Somalia famine worst in past 25 years
2 May 2013 London School of Hygiene & Tropical Medicine London School of Hygiene & Tropical Medicine https://lshtm.ac.uk/themes/custom/lshtm/images/lshtm-logo-black.pngFamine and severe food insecurity in Somalia claimed the lives of an estimated 258,000 people between October 2010 and April 2012, including 133,000 children under five, according to new research. The study is the first scientific estimate of the death toll from the famine.
Researchers from the London School of Hygiene & Tropical Medicine and Johns Hopkins Bloomberg School of Public Health looked at deaths attributable to severe food insecurity and famine, as well as when and where most deaths occurred.
The study suggests:
- An estimated 4.6% of the total population and 10% of children under five died in Southern and Central Somalia.
- Lower Shabelle, Mogadishu, and Bay were hardest hit, with the proportion of children under five who died in these areas estimated to be about 18 percent, 17 percent, and 13 percent, respectively.
- Mortality peaked at about 30,000 excess deaths per month between May and August 2011.
Lead author Dr Francesco Checchi, an epidemiologist and senior lecturer at the London School of Hygiene & Tropical Medicine, said: “This study used a wealth of data on health, nutrition and food security in Somalia to try to estimate a quantity – deaths attributable to famine and food insecurity – that is inherently very difficult to measure, all the more so in a setting where births and deaths are not registered systematically, people are on the move, and the event itself is difficult to define. Nevertheless, we feel confident that the study offers a reasonable estimate of the likely death toll.”
The study covered all of southern and central Somalia, the areas most affected by the 2010-11 drought, subsequent spikes in staple food prices, and constraints on humanitarian access. Mortality among new refugees arriving to camps at Dadaab, Kenya and Dollo Ado, Ethiopia was also assessed.
The findings suggest that what occurred in Somalia was one of the worst famines in the last 25 years.
The figures are in addition to the 290,000 “baseline” deaths estimated to have occurred in the same area during the same period. That baseline, which includes conflict-related deaths, represents a mortality rate that is twice as high as the sub-Saharan average.

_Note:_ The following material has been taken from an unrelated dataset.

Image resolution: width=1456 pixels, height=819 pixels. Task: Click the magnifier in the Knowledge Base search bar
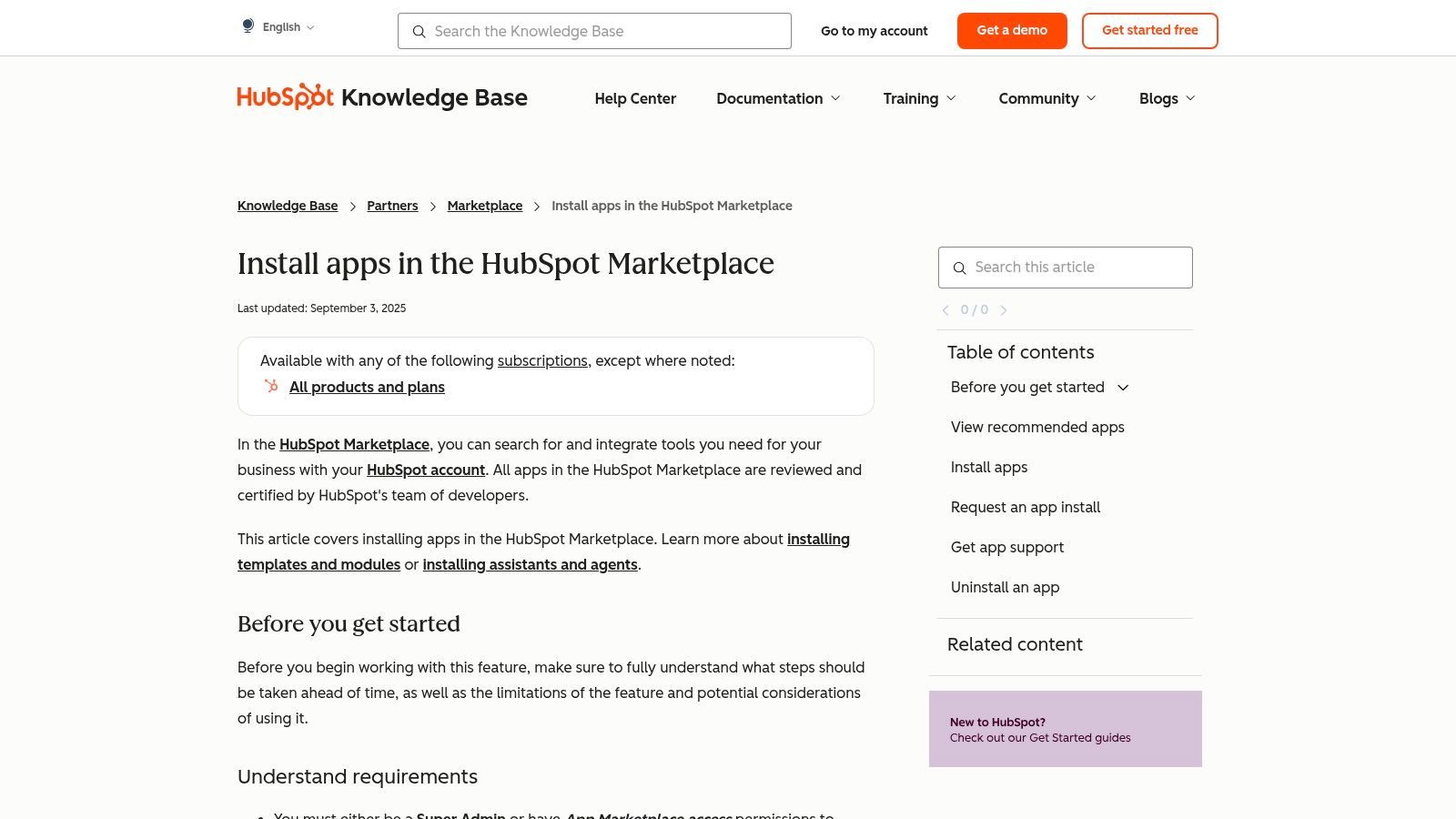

Compared to the 1992 Somalia famine, in which an estimated 220,000 people died over 12 months, the death toll for the recent event was higher. But the earlier famine is considered more severe because a larger percentage of the population died.
The study was jointly funded and commissioned by the United Nations Food and Agriculture Organization’s (FAO) Food Security and Nutrition Analysis Unit for Somalia (FSNAU) and the USAID-funded Famine Early Warning Systems Network (FEWS NET).